I. The Coverage or Applicability of the Fourth Amendment

II. The Merits or Substance of the Fourth Amendment

III. The Sanction, If Any, for a Fourth Amendment Violation

The Standard of Review

The standard of review applied by the Court in considering motions to suppress evidence under the Fourth Amendment is “limited to the record developed at the suppression hearing” and that the record is assessed “in the light most favorable to the party who prevails on the issue that the defendant raises in the motion to suppress.” Id. at *5. The motion court’s factual findings are accepted unless clearly erroneous, however, COSA will review de novo the “court’s application of the law to its findings of fact.” Id.

Regarding the burdens on each party at a suppression hearing, if the State makes a timely challenge to standing in the first instance, the burden is on the defendant to prove Fourth Amendment applicability to the situs of the search as well as the person who performed the search. When challenged, the defendant must also establish the Fourth Amendment coverage of himself under the circumstances. Id. at *6.

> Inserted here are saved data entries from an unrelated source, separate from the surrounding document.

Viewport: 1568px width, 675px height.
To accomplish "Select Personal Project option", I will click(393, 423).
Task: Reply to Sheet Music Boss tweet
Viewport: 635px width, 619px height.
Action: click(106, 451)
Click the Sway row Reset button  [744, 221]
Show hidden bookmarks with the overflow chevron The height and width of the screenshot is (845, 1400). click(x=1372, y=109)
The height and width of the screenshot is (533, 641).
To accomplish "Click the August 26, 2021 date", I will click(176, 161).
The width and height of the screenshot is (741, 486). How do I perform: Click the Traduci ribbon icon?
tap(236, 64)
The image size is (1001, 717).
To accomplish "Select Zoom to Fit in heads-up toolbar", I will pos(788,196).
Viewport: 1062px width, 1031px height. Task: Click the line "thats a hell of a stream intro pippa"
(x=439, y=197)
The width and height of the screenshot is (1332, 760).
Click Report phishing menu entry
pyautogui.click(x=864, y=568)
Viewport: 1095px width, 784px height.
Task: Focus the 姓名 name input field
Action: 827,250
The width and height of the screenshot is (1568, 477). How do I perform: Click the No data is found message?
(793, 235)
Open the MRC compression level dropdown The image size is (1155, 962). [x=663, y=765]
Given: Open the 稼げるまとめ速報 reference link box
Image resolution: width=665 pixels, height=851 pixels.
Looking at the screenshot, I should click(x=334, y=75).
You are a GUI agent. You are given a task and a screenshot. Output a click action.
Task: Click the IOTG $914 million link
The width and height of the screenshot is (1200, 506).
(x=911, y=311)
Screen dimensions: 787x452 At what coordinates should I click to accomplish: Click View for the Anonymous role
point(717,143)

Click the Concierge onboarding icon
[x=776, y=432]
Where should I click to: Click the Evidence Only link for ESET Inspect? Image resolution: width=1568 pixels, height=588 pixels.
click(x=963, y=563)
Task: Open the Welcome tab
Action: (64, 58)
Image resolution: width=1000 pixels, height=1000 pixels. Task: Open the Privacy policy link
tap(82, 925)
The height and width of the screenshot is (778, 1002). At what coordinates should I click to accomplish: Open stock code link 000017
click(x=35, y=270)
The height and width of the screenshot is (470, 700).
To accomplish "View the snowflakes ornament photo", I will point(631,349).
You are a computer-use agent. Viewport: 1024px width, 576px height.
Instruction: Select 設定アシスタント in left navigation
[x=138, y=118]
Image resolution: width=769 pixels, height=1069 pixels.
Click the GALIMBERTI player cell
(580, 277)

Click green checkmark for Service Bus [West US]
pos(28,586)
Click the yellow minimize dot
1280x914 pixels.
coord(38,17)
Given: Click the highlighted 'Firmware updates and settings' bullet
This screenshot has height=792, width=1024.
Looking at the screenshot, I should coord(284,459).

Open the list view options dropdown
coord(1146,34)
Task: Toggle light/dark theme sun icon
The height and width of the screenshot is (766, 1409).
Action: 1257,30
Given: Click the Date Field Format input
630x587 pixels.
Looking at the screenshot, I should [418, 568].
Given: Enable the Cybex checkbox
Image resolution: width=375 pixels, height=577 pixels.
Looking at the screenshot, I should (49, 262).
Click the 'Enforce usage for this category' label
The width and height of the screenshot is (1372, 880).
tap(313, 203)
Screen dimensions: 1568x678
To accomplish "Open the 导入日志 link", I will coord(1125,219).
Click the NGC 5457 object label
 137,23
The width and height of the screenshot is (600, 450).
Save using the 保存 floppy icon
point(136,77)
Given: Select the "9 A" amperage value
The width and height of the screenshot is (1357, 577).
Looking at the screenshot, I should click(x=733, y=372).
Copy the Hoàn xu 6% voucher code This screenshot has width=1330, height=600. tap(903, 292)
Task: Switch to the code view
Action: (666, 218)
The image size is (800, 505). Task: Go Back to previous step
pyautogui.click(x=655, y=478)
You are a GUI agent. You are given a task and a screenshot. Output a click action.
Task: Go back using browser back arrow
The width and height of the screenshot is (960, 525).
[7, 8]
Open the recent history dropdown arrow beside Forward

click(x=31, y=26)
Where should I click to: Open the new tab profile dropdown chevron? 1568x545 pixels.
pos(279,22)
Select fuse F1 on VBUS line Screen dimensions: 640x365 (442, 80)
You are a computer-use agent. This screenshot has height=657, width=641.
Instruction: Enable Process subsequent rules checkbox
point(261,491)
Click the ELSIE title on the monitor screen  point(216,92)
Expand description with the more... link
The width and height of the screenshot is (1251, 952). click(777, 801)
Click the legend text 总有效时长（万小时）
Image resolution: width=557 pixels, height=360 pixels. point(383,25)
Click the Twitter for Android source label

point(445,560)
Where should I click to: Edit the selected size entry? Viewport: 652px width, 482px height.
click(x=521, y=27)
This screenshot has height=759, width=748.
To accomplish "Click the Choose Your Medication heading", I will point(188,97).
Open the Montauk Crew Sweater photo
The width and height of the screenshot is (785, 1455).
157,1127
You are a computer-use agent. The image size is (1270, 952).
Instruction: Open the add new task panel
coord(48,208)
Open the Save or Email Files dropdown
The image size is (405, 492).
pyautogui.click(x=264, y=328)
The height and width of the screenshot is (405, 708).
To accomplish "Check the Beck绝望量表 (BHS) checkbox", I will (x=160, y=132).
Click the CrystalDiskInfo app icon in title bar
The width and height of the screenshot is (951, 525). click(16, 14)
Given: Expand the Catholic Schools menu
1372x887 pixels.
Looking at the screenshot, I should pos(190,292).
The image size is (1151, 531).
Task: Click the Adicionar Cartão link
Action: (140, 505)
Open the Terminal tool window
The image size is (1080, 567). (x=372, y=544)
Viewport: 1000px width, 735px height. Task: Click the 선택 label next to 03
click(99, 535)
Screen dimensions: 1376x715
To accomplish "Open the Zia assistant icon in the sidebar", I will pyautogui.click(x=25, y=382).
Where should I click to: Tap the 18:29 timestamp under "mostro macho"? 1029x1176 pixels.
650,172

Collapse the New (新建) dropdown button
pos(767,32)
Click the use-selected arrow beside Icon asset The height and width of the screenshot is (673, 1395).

Once the defendant meets his burden to establish standing, the burden to justify a warrantless search then shifts to the State. As is discussed further herein, the failure of the State to make a proper and sufficient evidentiary record to justify a warrantless search is fatal.

Statement of the Facts

Officer Robert Padgett of the Anne Arundel County Police Department was tasked with locating and arresting White on an open arrest warrant charging White with armed carjacking, unlawful taking of a motor vehicle and handgun offenses. While on surveillance Officer Padgett observed White exit an apartment, enter a leased Elantra vehicle, drive to a car wash, and pull the vehicle into the third bay of the car wash. Officers positioned themselves on either side of the bay and White was subsequently arrested without incident.

White advised that the vehicle belonged to his girlfriend, however, Officer Padgett knew it was a leased vehicle that belonged to “All Car Leasing,” that it had been leased to a Roxanne Douglas (“Douglas”), and that the lease had expired one day prior to the stop.

According to Officer Padgett, the car was searched “based off evidence related to the armed carjacking” and at the time of the search, White stood about ten feet behind the vehicle, within the car wash bay. A handgun was recovered from the vehicle.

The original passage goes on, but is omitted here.